NVIDIA / k8s-kata-manager

Apache License 2.0
17 stars 6 forks source link

after helm install gpu-operator, no kata-qemu-nvidia-gpu runtimeclass, only kata-nvidia-gpu #59

Open acblbtpccc opened 3 months ago

acblbtpccc commented 3 months ago

OS: Ubuntu 20.04 CPU: AMD EPYC 9354 GPU: NVIDIA RTX A6000 * 8

image

I have already labeled the node, (master and worker on same machine)

image

If I use kata-qemu-nvidia-gpu(which is included in the docs for 24.3.0), the pod cannot start

image

If I use kata-nvidia-gpu(which is not in the docs for 24.3.0) runtimeclass, the output is as follows:

image image image

After compare the helm manifest, I guess that the difference may due to the kata-manager version.

image image

The helm commands used is

image

The results above seems indicate that the docs is for kata-manager v0.1.0 rather than kata-manager v0.2.0, may I ask is there any documents for kata-manager v0.2.0? Or can I downgrade to kata-manager v0.1.0?

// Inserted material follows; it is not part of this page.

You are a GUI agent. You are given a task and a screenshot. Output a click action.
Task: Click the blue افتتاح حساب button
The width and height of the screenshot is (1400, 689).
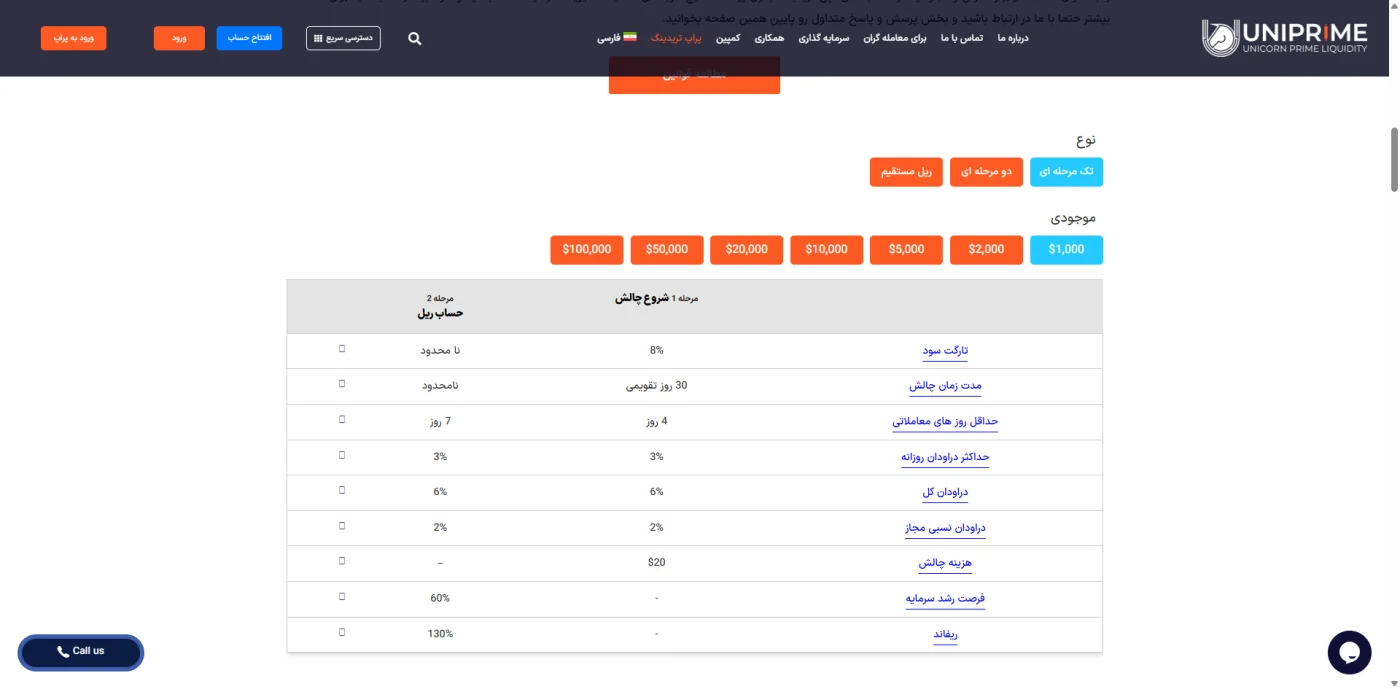pyautogui.click(x=249, y=38)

acblbtpccc commented 3 months ago

Hi, I found that this problem is caused by the artifact image is not accessible now, which is needed by the k8s-kata-manager

image

image

May I ask any one have the rights to fix this?

goutnet commented 1 month ago

@zvonkok Hi, I am a colleague of @acblbtpccc , we are trying to reproduce the steps of the documentation provided by nVidia directly here:

https://docs.nvidia.com/datacenter/cloud-native/gpu-operator/latest/gpu-operator-kata.html

Sorry for the bump on an old issue, I think we could have done better introducing ourselves ^^;

Would you have a few minutes to spare to give us some pointers on what we obviously did wrong on this?

@zvonkok your help would be greatly appreciated, thank you so much in advance!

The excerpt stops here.